Experten warnen vor Legitimationseinbußen
Sachverständige äußerten sich teils sehr klar zu den Anforderungen an demokratische Wahlen. Ein Wahlrecht solle von Dauer und nicht Ausdruck temporärer Mehrheiten sein und einen fairen Wettbewerb zwischen den Parteien ermöglichen, erklärte der Demokratieforscher Hans Vorländer. Wenn eine hohe Zahl an Wählerinnen und Wählern nicht repräsentiert werde, büßten die demokratischen Institutionen an Legitimation ein. Der Politikwissenschaftler Frank Decker plädierte in diesem Zusammenhang klar dafür, die Sperrklausel von 5 Prozent herabzusetzen - und damit den Anteil nicht berücksichtigter Stimmen abzusenken.
Direktkandidaten seien einem großen Teil der Wählerinnen und Wählern in den Wahlkreisen gar nicht bekannt, sagte Decker. Entscheidend für ihre Wahlentscheidung sei auch bei der Erststimme die Parteien- und nicht Personenpräferenz - die meisten Wähler würden beide Stimmen daher derselben Partei geben, sagte der Politologe Thorsten Faas. Und: den wenigsten Wählern sei überhaupt der Unterschied zwischen den Stimmen bekannt. Viele wüssten nicht, dass die Zweitstimme die entscheidende sei.

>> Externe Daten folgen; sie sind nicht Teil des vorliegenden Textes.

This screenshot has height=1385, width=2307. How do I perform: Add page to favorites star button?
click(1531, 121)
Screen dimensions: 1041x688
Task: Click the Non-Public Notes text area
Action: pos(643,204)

Bayern befürchtet verwaiste Wahlkreise
Mit der Neuregelung der Ampel soll die Zahl der Sitze im Bundestag auf 630 gedeckelt werden. Dafür sollen Überhang- und Ausgleichsmandate wegfallen, die den Bundestag bisher immer weiter anwachsen ließen. Nach der letzten Bundestagswahl zählte das Parlament 736 Abgeordnete. Für die Zahl der Sitze einer Partei im Parlament ist künftig allein ihr Zweitstimmenergebnis entscheidend - auch dann, wenn sie mehr Direktmandate geholt hat. Dann gehen die Wahlkreisgewinner mit dem schlechtesten Erststimmenergebnis leer aus. Dies träfe vor allem die Unionsparteien.
Den geplanten Wegfall der Überhangmandate kritisierte daher etwa die CSU scharf. Wäre das neue Wahlrecht schon bei der letzten Bundestagswahl in Kraft gewesen, hätten es von 46 gewonnen Wahlkreisen in Bayern sieben der erfolgreichen Wahlkreisbewerber nicht in den Bundestag geschafft. "Das führt zu Frust bei den Wählern", sagte der bayerische Innenminister und Landtagsabgeordnete Joachim Hermann. Ganze Wahlkreise blieben verwaist, ganze Regionen blieben mit ihren Anliegen im Bundestag dann unberücksichtigt.
Am Mittwoch soll weiterverhandelt werden. Ein Urteil aber dürfte erst in einigen Monaten fallen - möglichst deutlich vor der nächsten anstehenden Bundestagswahl im Herbst kommenden Jahres. Denn falls das oberste Gericht Änderungen an der Reform einfordert, müssten diese noch eingearbeitet werden.